Inclinó su cabeza hacia un lado y las luces blanquecinas de las farolas me permitieron ver el lunar de su cuello. Ese era el punto exacto en el que tenía cosquillas y al pensarlo, los labios me hormiguearon por querer posarse justo ahí.
—No sé de lo que estás hablando.
Se acercó de nuevo, muy despacio, y volvió a presionar sus labios contra los míos.
—Has vuelto a hacerlo.
Tuve que apretar los labios para no reírme y él imitó mi gesto. Su mano cubrió mi mejilla y con su dedo pulgar trazó mis labios. Sus ojos dejaron de mirarme y se centraron en esa parte de mi cara como si fuera su primera vez haciéndolo.
—¿No te gusta que lo haga? —preguntó arqueando una ceja—. ¿Quieres que deje de hacerlo? Porque si eso es lo que quieres, no volveré a hacerlo. —Pero hizo un mohín—. Aunque sea en contra de mi voluntad.
—¿Hacer qué?
—Besarte con los ojos abiertos.
Me reí y la mano que tenía en mi mejilla pasó a cubrirme la rodilla.
—¿Por qué haces eso?
—Por la misma razón que lo haces tú.
Eros se inclinó hasta alinear su cara con la mía y suspiró. Una de mis manos acarició la suya y con la otra imité lo que hizo con mis labios. Sin embargo, mientras trazaba su labio inferior con lentitud y me detenía sobre su cicatriz, atrapó mi mano y antes de que pudiera decir nada, mi dedo pulgar estaba dentro de su boca.

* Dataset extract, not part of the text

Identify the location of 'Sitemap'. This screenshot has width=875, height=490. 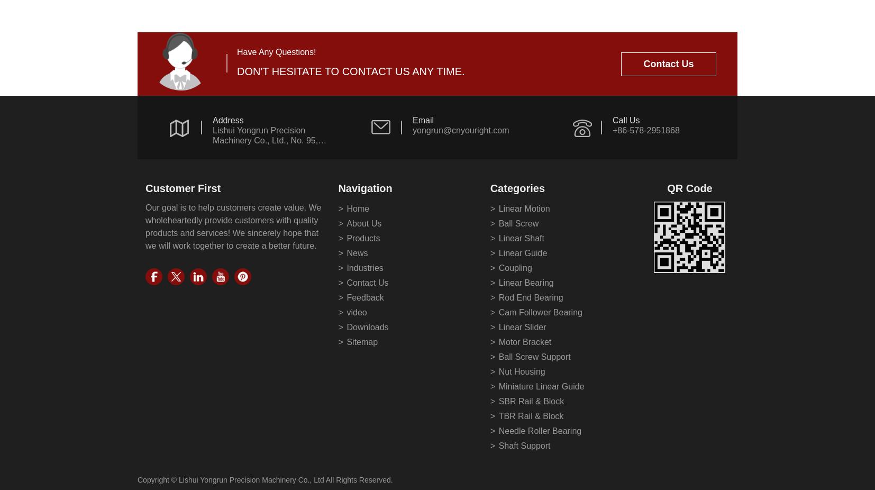
(362, 341).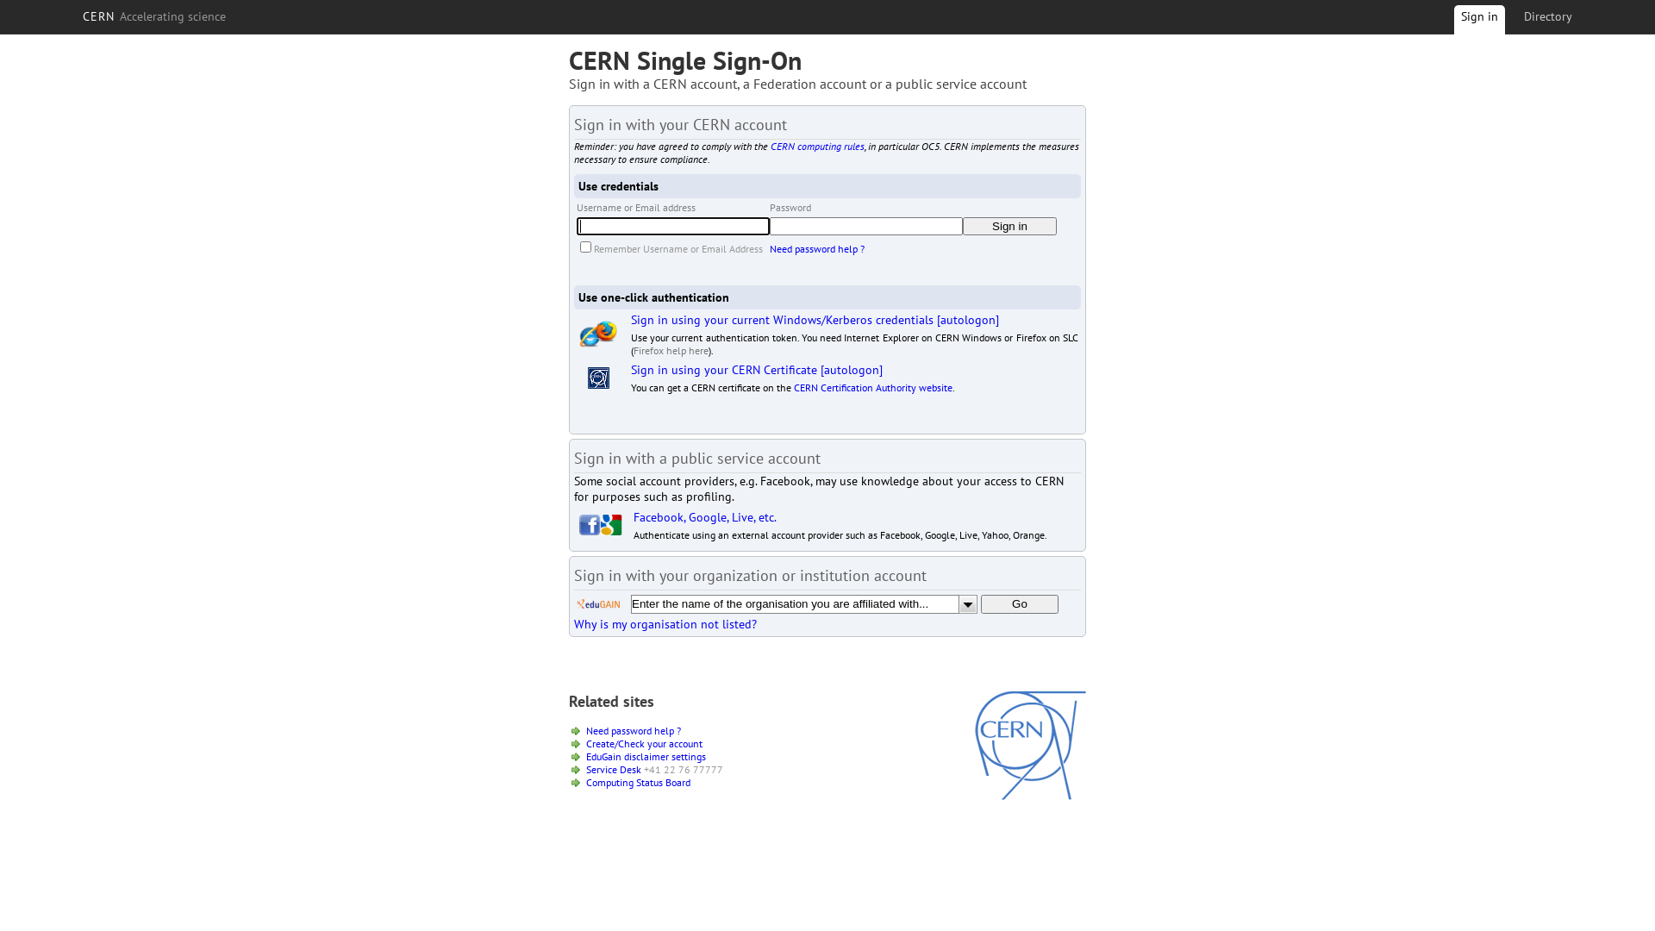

No dejó de mirarme mientras sentía que toda la sangre de mi cuerpo se me acumulaba en las mejillas. Un destello iluminó sus pupilas negras y yo sentí que me quedaba sin aire en los pulmones. Puede que por eso jadeara. Puede, o quizás fuera culpa del calor que estaba comenzando a treparme por el estómago como si fuera una chispa de fuego ardiente y yo una pobre hoja de papel.
—Te gusta ver cómo reacciono.
Dejó escapar una risita profunda antes de deslizar la lengua por la yema de mi dedo como si fuera un caramelo. Yo tragué saliva y curvé los dedos sobre el dobladillo de mi falda.
—¿A ti no te gusta ver cómo reacciono cuando me tocas?
Ay, Dios. Eros iba a acabar conmigo.
—¿Por qué lo has hecho? —pregunté, desviando la respuesta de la pregunta que acababa de hacerme.
Claro que me gustaba ver cómo reaccionaba cuando lo tocaba, pero hacer lo que hacíamos lejos de la oscuridad implicaba que pudiera ver mi cicatriz y yo todavía no estaba lista para dar ese paso.
—¿Hacer qué? —repitió—. ¿Besarte con los ojos abiertos o llevarte a comer algodón de azúcar y luego usar eso como excusa para poder chu…?
—Vale, vale. —Le tapé la boca con las manos y me reí—. No hace falta que termines esa frase.
Sus manos se posaron en mis piernas y el calor que desprendían sus palmas atravesaron el fino cuero de mi falda.